水惟はできるだけ普通にしようと会話を探したが、頭も心も落ち着かず、自分の心音が邪魔なほど耳に響いてしまい、うまく考えられない。


(………)


「じゃあ、湖上さんの要望に応えているものを2つと、このロゴを先方に提出しよう。他のデザインも念のため捨てずに取っておいて。」

洸が部屋から出ていくと、蒼士は通常の営業モードに戻った。

「…えっと、う…はい。データを整えて、提出用の資料をまとめておきます…」

蒼士は選んだ3つのロゴをまた無言で眺めた。

「………」

水惟はまた落ち着かない気持ちになった。

「水惟」

デザインを見たまま蒼士が水惟に声をかけた。

「…はい…?」

「デザインするの楽しい?」

「え?…このロゴは楽しかった…です。」

「他は?」

蒼士は水惟を見た。

「他?」

「他にも最近やってる仕事っていろいろあるだろ?楽しい?」

「え、はい。この仕事が好きだから…楽しいです。最近やっと、一人前になってきた気がするし…」

どうして急にそんな質問をされたのか、よくわからなかった。

「そっか。」

「…?」

蒼士はそこから少しだけ仕事の話をすると、帰り支度をした。

(さっきの、なんだったんだろうってくらい…普通だ…)

「じゃあ、また。」

「………はい…また…」


「ひょっとして、蒼士となんかあった?」

蒼士がいなくなった事務所で洸が聞いた。

「え!?何もないけど…!」

水惟はギクッとしながら必死にごまかすと、パソコンに向かった。


(さっきの…)


蒼士が水惟の頬に触れようとした場面を思い出していた。それは、蒼士が水惟にキスをする時によくしていたことだった。

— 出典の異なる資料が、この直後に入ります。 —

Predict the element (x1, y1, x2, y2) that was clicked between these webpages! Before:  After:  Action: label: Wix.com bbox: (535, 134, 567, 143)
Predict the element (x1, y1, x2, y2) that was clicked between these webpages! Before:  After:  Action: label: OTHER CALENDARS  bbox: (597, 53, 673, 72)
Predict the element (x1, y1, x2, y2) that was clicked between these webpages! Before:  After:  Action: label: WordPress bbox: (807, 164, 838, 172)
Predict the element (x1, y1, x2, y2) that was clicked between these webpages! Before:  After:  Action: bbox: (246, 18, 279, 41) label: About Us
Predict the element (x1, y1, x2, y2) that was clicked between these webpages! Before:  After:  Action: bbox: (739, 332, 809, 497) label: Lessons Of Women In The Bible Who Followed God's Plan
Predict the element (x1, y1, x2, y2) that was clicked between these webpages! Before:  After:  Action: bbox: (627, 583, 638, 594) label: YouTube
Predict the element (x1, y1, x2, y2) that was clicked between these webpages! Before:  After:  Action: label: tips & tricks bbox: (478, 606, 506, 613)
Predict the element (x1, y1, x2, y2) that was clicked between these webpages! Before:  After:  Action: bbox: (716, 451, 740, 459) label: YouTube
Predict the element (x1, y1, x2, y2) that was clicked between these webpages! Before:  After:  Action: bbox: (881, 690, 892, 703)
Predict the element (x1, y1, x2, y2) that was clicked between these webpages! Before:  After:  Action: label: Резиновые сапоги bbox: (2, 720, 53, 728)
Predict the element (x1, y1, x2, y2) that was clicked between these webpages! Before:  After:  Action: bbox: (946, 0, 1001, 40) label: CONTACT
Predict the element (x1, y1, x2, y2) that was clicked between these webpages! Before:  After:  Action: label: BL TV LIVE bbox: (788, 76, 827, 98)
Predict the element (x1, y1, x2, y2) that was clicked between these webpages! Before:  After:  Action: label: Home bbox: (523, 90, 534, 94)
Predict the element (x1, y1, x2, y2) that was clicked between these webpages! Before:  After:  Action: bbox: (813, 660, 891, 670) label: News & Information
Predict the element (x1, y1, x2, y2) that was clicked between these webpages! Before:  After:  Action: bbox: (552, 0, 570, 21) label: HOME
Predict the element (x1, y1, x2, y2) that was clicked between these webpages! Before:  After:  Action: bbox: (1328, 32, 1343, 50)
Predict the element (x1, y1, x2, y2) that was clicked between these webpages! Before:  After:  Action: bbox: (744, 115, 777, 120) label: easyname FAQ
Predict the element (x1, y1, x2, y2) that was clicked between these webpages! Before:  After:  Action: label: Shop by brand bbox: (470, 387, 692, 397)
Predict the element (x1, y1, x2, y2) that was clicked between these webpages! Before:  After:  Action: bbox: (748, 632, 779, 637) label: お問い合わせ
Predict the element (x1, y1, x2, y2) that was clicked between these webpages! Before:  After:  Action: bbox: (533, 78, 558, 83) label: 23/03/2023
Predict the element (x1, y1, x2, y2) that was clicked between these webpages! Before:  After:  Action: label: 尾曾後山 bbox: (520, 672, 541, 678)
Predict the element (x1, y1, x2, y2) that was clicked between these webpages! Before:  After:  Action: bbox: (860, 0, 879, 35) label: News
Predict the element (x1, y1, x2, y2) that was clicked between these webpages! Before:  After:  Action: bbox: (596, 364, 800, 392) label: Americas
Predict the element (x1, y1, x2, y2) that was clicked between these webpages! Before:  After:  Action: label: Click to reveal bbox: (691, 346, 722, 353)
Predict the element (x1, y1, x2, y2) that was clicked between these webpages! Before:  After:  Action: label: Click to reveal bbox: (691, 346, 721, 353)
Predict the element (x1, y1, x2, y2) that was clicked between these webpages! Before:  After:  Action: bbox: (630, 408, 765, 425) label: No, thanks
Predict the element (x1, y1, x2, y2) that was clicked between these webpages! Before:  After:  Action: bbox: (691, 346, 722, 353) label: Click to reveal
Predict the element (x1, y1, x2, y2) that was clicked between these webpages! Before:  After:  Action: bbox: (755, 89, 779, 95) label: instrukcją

右手で頬に軽く触れ、髪を撫でて、顎をクイッと上げて最初は唇に触れるようなキスをする。


(あのまま、洸さんが帰ってこなかったらどうなってた…?)


——— 俺は水惟のことは嫌いじゃないし、これから先も嫌いになんてならないよ


(私のこと、嫌いじゃない…?)


(他に好きな人がいたわけでもない…)


(じゃあなんで…)


(なんで私達、離婚したの?)


“昔のこと”と思ってはいるが、たったの4年前のことがなぜこんなに思い出せないのか、水惟は不思議に思っていた。


(涙…)


蒼士が一瞬だけ見せた涙が、なぜこんなに心を掻き乱すのか、水惟には理由がわからない。


耳が熱い。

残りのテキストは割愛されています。